Textos

Pour Mouscou par Orient Express

Fotograma do videoclip de Packshot, de La Femme.

Fotograma do videoclip de Packshot, de La Femme.

Encantam-me os imponderáveis que nos levam de um livro ao outro, de uma música à seguinte, e o ocasional poético diálogo que encetam, insuspeito, inadvertido, inusitado.

Como, por exemplo, poder ouvir a Packshot, dos franceses La Femme, que se inicia nesse hall de gare de uma estação sem nome, da mesma forma que uns dias depois se começa a ler o Austerlitz de W.G.Sebald, e que igualmente arranca na estação central de Antuérpia, olhando a enorme cúpula sobre a sala de espera e a magnífica estrutura de ferro e vidro que acolhe as longilíneas plataformas onde resfolegam os comboios. De alguma forma, são as linhas de comboio que conduzem uma história e outra, a da música e a do livro, passando de Antuérpia a Londres e ao País de Gales, a Paris e a Moscovo, em linhas aparentemente descosidas, de pontos falhados, perdidos e saltados pela agulha que cose os comboios e os seus destinos uns aos outros: ta route, étape après étape.

Há num e noutro — música e livro — o mesmo tom desesperado de uma amargura sem rosto, de uma violência sem remetente ou destinatário, de uma vingança sem porquê; o inatingível peso de um crime e uma sensação de culpa nos passos dados sobre a gravilha que segura os carris.
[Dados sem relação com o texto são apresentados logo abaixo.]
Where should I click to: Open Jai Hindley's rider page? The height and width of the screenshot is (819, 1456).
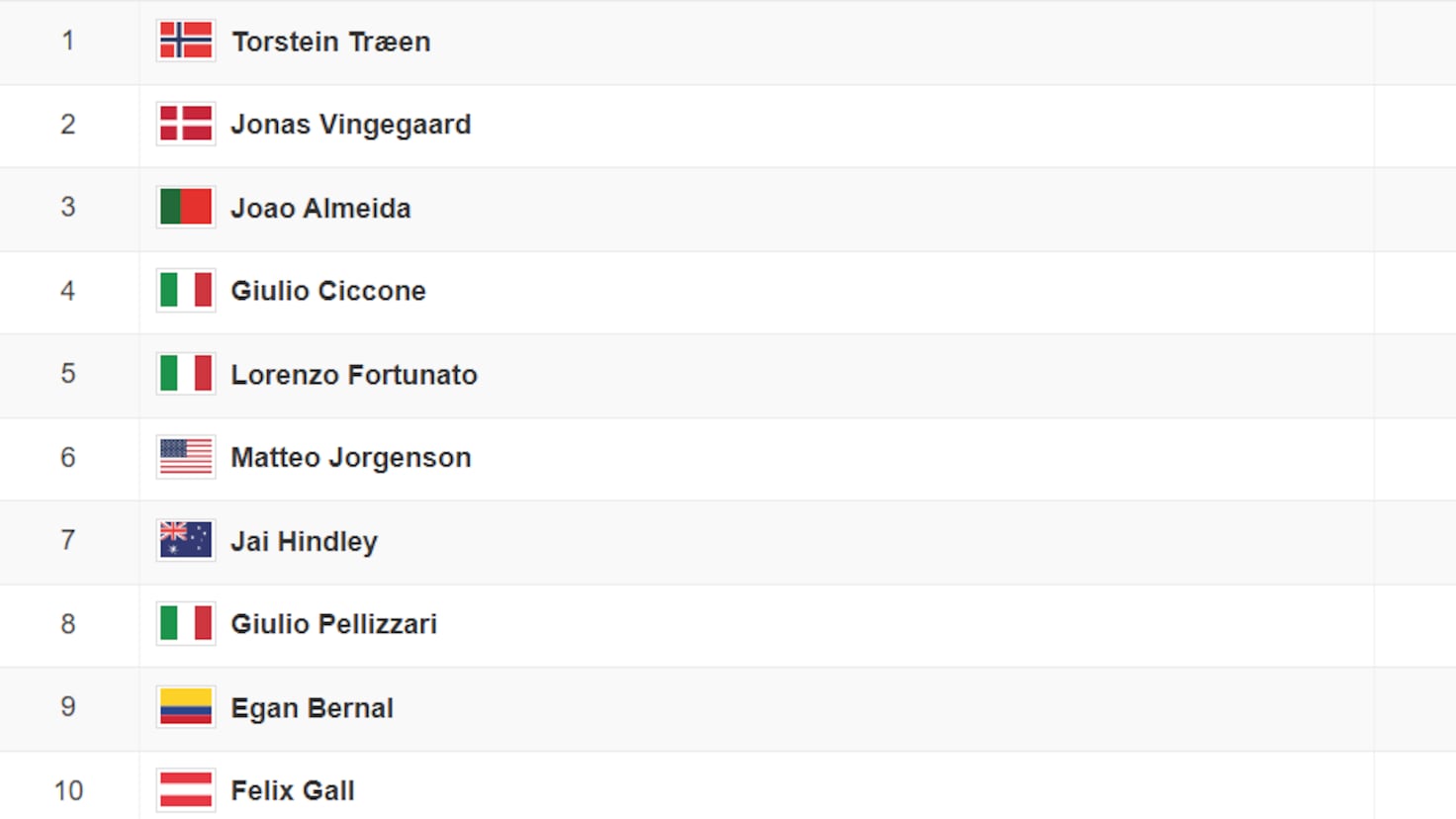(x=304, y=541)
Talvez o que partilhem seja afinal a náusea do mergulho no fumo dos comboios, da vertigem narrativa e dos túneis sucedendo-se, de um retour en vitesse, ultime direction que t’emmène au nord para um sítio onde as coisas possam até ter-se tornado o seu inverso: como no livro de Sebald, uma tentativa de reconstruir os passos e espaços de uma história colectiva tão incompreensível como a desse labiríntico Roland M, assassino e vítima, cantado na Packshot.
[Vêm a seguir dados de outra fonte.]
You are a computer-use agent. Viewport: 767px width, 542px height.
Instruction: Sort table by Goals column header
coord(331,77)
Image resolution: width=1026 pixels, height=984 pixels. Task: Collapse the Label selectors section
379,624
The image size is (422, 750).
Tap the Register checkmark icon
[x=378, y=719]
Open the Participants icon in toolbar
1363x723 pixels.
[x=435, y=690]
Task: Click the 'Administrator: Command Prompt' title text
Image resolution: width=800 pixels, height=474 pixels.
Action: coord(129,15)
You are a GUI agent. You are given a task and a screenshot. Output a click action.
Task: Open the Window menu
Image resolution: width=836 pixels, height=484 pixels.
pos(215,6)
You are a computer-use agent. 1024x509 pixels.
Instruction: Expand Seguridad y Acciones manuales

Ainda não cheguei a meio do Austerlitz — que no livro é um homem, mas como se tudo não bastasse, é também nome dessa famosa gare de comboios parisiense —, mas o que é óbvio desde início é essa atmosfera nocturna, ou dos dias de pouca saturação, resvés preto e branco, que também os La Femme usam no seu vídeo, enquanto cantam, por entre um obsessivo psicadelismo: Tu vois le jour dans le noir, Tu vois le jour dans le noir.